While useful for training forces in Arctic conditions, one of the base's purposes, or at least the Arctic brigade's presence there, seems to be symbolic, meant to telegraph Russia's wider Arctic plans to its potential competitors and to impress the audience at home.
The mastering of the Arctic certainly plays well into the Kremlin's narrative of Russia's revival as a global power. Putin, a nature buff who heads the board of the Russian Geographical Society, also seems to have taken a personal interest in the region.
But, professor Zysk said, the public relations benefits can't explain the scale of the effort.
"It's very expensive propaganda," she said.
Russian military planners view the Arctic as a vulnerable area in the event of a conflict with the United States and NATO, she said. They also see real economic potential in establishing infrastructure that will facilitate shipping while accessing resources in the long-term.
Likewise, in the territorial disputes to come, Moscow appears to be preparing to negotiate from a position of strength. In Zysk's opinion, Russian authorities consider the Arctic to be of real importance.
"In general there are good reasons to think that this investment Russian is making in the Arctic is irrational," she said. "Everyone thinks that the Arctic is the last place that Russia should invest. And still Russia is doing it. I think it's genuinely important for the Russian authorities."

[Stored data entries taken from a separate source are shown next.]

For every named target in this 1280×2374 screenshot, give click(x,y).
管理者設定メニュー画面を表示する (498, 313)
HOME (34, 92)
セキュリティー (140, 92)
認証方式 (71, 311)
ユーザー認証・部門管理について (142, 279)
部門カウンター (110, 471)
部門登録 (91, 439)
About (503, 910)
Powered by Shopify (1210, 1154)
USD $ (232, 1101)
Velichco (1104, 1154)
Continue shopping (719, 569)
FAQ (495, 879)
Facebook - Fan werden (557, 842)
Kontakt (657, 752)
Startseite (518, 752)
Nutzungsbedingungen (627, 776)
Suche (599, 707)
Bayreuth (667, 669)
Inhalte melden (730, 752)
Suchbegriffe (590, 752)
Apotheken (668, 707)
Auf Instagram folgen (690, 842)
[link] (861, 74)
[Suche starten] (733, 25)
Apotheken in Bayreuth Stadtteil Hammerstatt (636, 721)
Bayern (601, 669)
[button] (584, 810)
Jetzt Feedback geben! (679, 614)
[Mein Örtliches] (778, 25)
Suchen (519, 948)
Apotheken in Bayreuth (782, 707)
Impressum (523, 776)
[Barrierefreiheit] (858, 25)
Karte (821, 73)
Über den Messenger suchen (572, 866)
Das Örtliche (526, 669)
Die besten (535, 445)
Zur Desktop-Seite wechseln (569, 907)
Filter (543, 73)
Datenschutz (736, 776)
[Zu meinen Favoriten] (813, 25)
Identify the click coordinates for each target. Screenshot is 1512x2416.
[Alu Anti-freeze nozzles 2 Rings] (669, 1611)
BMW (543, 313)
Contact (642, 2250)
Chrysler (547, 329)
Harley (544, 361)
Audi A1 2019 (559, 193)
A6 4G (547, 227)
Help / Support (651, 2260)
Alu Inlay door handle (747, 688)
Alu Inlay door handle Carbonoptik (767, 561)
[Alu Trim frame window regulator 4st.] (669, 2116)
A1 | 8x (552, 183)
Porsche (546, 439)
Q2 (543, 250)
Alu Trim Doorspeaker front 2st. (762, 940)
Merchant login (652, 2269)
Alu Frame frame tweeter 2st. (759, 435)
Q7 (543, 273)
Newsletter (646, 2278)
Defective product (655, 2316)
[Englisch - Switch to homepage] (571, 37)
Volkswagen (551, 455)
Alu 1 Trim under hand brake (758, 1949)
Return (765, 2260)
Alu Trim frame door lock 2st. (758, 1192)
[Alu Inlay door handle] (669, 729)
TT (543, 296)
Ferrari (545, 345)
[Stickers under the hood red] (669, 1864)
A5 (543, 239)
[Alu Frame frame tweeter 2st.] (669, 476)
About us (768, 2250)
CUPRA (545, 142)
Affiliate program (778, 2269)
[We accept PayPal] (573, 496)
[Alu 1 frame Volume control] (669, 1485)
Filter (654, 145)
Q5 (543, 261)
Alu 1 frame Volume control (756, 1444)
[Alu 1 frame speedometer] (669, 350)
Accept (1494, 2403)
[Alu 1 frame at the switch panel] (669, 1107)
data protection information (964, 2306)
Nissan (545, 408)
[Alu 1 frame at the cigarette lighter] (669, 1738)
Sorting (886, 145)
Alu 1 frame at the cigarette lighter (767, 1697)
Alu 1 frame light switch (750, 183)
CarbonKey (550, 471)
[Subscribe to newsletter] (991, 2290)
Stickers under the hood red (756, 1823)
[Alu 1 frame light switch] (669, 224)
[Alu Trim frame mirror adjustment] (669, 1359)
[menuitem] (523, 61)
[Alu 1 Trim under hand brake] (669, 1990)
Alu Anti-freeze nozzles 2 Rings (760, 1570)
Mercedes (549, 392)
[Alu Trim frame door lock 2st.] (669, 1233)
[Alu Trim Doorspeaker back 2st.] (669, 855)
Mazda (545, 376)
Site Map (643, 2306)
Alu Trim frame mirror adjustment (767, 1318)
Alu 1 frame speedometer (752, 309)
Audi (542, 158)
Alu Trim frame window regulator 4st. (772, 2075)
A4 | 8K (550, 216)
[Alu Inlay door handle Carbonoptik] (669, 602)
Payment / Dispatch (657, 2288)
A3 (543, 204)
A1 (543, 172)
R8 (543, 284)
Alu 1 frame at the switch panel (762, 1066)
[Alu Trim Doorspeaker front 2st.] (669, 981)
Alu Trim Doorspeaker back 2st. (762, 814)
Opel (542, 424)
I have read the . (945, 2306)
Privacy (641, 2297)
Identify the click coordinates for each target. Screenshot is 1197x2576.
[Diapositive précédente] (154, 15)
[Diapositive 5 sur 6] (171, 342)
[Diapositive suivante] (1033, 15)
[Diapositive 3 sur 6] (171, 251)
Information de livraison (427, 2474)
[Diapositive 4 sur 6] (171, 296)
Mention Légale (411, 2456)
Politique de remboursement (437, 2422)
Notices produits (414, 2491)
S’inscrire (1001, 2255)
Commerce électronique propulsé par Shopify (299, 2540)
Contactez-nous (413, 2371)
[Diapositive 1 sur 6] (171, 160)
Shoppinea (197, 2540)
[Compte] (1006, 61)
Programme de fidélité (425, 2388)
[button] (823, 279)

Some in the United States agree with them. The head of the U.S. Coast Guard, Adm. Paul F. Zukunft, has been calling for the United States to begin seriously boosting its capabilities in the Arctic and warning against leaving Russia's expansion there unchallenged.
"When Russia put Sputnik in outer space, did we sit with our hands in pocket with great fascination and say, 'Good for Mother Russia'?" Adm. Zukunft asked at a conference in Washington, D.C., in 2015.
In some ways, the analysts said, Russia is going into the Arctic now because it can. With the other Arctic powers -- which also includes Canada, Sweden and Norway -- largely absent, Russia can punch above its weight and later might already be too late, when the costs of competing could grow prohibitively high.
"Point is that the Arctic is probably the one region where Russia feels strong compared with the global powers," professor Baev said. "And feeling strong is a feel-good thing."